There are two places on the Amherst College campus I have never been to but would give my eyeteeth to visit someday: the tower of Johnson Chapel and the 4th floor southwest corner of South College. The Johnson Chapel thing is easily explained: the building is the most iconic structure on campus, and its bell tower affords the finest views of the college and the surrounding town of Amherst. South College, its next-door neighbor, is less obvious. Aside from this dormitory being the first structure built on the campus (1820), its 4th floor, southwest corner room is said to have been the site of a number of important (or infamous) occurrences.
George Cutting’s Student Life at Amherst College (1871) informs us that in the early years of the college, the 4th floor, southwest corner room of South (officially, no. 30, South College) earned the name “Ultima Thule.” I had to look that phrase up. “Ultima Thule” generally refers to any furthermost place, the remotest possible location; in medieval maps, it often referred to Greenland or any other quasi-mystical place that lay beyond the boundaries of any map. Therefore, on the Amherst campus, “Ultima Thule” was an out-of-the-way, forbidding place — a place desired by many but possessed by few. It is possible to imagine that at one time, 30 South College fit that description. (I often wonder how the current inhabitants of that room feel about it.)

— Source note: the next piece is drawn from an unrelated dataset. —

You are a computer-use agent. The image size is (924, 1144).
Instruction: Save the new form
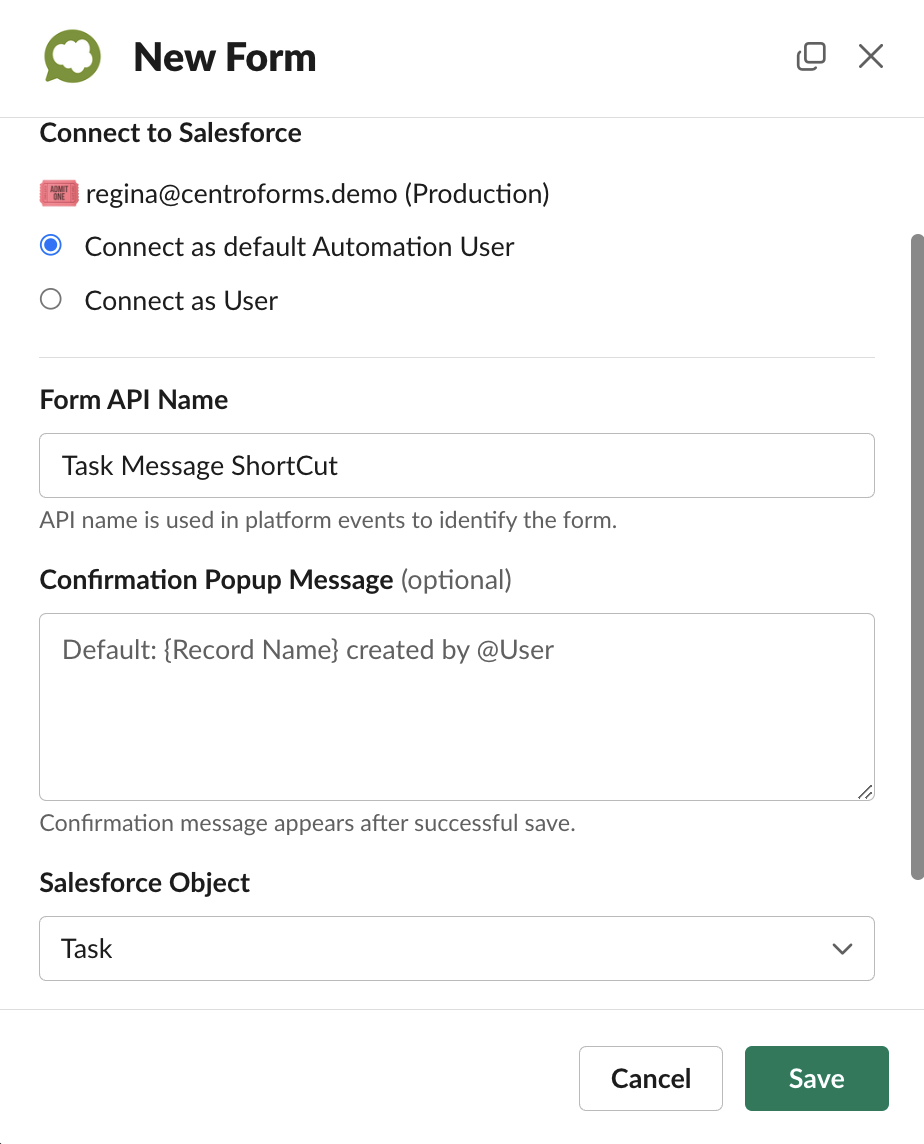(817, 1078)
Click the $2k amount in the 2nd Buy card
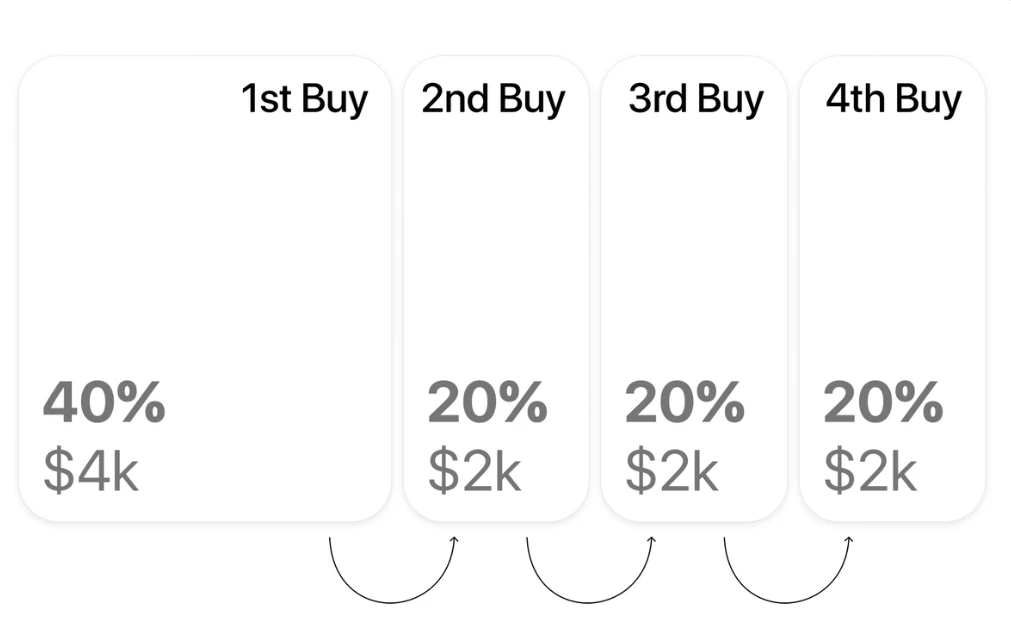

What went on in “Ultima Thule” that made it so mysterious and forbidding? According to Cutting, it was where one of the earliest and most ambitious student publications was founded, the literary monthly Horae Collegianae (1837). It was here that the editors (all exclusively members of the senior class) had their office, and where they held their vaunted symposia. It was also in this same room that another notable student magazine, the Indicator, was founded in 1848. (The Indicator continues to the present day.)
So “Ultima Thule” was a place for the elite to meet. The room also served at other times as a place for student recitations and regular meetings of various student societies — and it was said to have been the birthplace of at least one fraternity.
The mystique of “Ultima Thule” is further enhanced by the notorious Squirt-Gun Riot of October 6, 1858. That squirt-guns even existed as early as 1858 was interesting to me (I am clearly a neophyte in the history of squirt-gun warfare). Cutting, again in Student Life at Amherst College, recounts the incident, from which I will quote passages:
The class of ’61 had magnanimously determined to abandon the practice of hazing the Freshmen, and, in token of their good will, proposed to bury the squirt-gun, the emblem or instrument of warfare upon the lower class. Imposing ceremonies had been arranged, with all the paraphernalia of a funeral, a solemn procession, a funeral oration and dirge, and music by a tin band. The corpse was properly laid out in a genuine coffin, and deposited for safety in ‘Ultima Thule,’…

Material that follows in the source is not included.